She replied finally, "He’d been dead a long time."

Neeve shrugged. "There’ll be more before it’s done."

Lost for words, Blue just slowly shook her head.

"I’m just warning you," Neeve said. "Watch for the devil. When there’s a god, there’s always a legion of devils."

Chapter 31

For the first time ever, Adam wasn’t happy to have a day off from Aglionby. With Friday a scheduled teacher workday, Gansey had reluctantly gone to his parents’ for his mother’s belated birthday, Ronan was drinking and boorish in his room, and Adam was left studying at Gansey’s desk at Monmouth Manufacturing in his absence. The public school had classes as normal, but he could always hope that Blue would come over when she was done.
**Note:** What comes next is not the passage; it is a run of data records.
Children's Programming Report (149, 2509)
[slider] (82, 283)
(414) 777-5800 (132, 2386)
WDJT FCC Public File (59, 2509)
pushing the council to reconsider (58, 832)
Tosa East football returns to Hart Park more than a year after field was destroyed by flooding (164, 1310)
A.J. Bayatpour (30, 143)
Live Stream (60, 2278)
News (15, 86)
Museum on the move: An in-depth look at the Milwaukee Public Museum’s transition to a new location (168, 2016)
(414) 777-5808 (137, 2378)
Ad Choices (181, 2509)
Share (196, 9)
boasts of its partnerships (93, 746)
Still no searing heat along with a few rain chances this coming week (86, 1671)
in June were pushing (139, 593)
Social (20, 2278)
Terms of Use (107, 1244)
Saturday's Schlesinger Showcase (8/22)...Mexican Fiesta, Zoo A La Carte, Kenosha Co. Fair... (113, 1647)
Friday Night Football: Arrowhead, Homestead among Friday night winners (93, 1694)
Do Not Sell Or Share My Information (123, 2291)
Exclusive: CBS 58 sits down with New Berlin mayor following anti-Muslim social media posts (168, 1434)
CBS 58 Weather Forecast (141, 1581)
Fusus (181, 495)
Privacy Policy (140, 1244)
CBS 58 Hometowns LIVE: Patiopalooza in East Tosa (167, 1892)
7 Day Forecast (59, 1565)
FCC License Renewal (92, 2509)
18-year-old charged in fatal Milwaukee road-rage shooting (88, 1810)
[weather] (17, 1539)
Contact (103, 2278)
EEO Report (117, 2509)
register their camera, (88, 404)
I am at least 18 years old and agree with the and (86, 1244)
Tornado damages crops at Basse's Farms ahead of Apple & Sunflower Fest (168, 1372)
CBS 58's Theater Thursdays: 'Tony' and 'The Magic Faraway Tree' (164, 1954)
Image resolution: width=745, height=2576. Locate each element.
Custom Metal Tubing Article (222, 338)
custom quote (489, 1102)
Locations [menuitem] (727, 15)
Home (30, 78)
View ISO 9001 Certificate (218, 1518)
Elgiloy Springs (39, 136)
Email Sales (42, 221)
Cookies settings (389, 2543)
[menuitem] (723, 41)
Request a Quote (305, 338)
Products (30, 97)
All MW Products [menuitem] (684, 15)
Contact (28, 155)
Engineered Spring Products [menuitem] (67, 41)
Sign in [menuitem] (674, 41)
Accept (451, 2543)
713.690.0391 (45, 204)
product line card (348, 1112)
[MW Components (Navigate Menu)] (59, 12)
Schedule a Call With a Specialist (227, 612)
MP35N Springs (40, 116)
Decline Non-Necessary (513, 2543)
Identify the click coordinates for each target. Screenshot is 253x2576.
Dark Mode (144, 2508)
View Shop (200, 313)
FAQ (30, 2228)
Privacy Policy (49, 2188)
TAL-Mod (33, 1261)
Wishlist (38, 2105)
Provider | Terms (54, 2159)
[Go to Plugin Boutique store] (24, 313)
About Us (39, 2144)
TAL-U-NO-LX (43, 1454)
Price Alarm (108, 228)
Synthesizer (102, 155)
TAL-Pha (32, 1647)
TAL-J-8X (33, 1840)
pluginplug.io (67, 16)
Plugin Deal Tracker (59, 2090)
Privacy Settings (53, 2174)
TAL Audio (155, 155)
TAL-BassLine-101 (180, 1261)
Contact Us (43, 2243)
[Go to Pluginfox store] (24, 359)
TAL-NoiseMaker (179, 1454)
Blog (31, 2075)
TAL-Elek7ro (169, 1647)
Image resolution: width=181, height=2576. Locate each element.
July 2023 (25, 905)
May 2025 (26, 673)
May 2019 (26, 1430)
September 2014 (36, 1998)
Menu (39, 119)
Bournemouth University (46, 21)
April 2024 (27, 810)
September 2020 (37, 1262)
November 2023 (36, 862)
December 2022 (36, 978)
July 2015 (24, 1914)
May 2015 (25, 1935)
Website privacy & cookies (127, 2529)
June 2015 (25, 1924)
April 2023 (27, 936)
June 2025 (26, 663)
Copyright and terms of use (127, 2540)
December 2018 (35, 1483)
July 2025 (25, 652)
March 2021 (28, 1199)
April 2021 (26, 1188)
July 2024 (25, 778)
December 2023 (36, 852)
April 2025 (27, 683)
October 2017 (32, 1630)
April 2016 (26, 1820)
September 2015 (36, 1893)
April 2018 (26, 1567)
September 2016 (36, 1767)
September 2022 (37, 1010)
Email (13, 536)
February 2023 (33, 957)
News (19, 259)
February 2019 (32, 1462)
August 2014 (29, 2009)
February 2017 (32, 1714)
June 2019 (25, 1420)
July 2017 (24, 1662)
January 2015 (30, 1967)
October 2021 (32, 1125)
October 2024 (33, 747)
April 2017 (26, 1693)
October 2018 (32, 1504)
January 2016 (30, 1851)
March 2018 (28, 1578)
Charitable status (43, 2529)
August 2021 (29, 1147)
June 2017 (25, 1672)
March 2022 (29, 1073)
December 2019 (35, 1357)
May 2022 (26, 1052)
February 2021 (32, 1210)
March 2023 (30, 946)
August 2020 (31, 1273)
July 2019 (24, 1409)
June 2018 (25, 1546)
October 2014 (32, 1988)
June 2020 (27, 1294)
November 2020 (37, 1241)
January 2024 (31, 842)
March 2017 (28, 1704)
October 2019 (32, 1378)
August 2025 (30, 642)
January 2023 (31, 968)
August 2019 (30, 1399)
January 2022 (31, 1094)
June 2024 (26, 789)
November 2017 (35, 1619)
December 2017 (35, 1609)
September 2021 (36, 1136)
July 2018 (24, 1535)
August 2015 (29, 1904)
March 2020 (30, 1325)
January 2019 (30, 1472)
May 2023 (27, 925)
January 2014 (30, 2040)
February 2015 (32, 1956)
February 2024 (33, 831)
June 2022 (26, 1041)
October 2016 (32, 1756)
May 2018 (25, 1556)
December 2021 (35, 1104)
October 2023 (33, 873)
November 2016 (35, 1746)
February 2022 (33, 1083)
The apartment felt oppressive without anyone else in the main room. Part of Adam wanted to lure Ronan out of his room for company, but most of him realized that Ronan was, in his unappealing and unspoken way, grieving for Noah. So Adam remained at Gansey’s desk, scratching at some Latin homework, aware that the light that came in the windows didn’t seem to light the floorboards as well as it ordinarily did. The shadows shifted and clung. Adam smelled the mint plant on Gansey’s desk, but he also smelled Noah — that combination of his deodorant and soap and sweat.

"Noah," Adam said to the empty apartment. "Are you here? Or are you out haunting Gansey?"

There was no response.

He looked down at his paper. The Latin verbs looked nonsensical, a made-up language. "Can we fix it, Noah? Whatever’s made you like this, instead of like you were before?"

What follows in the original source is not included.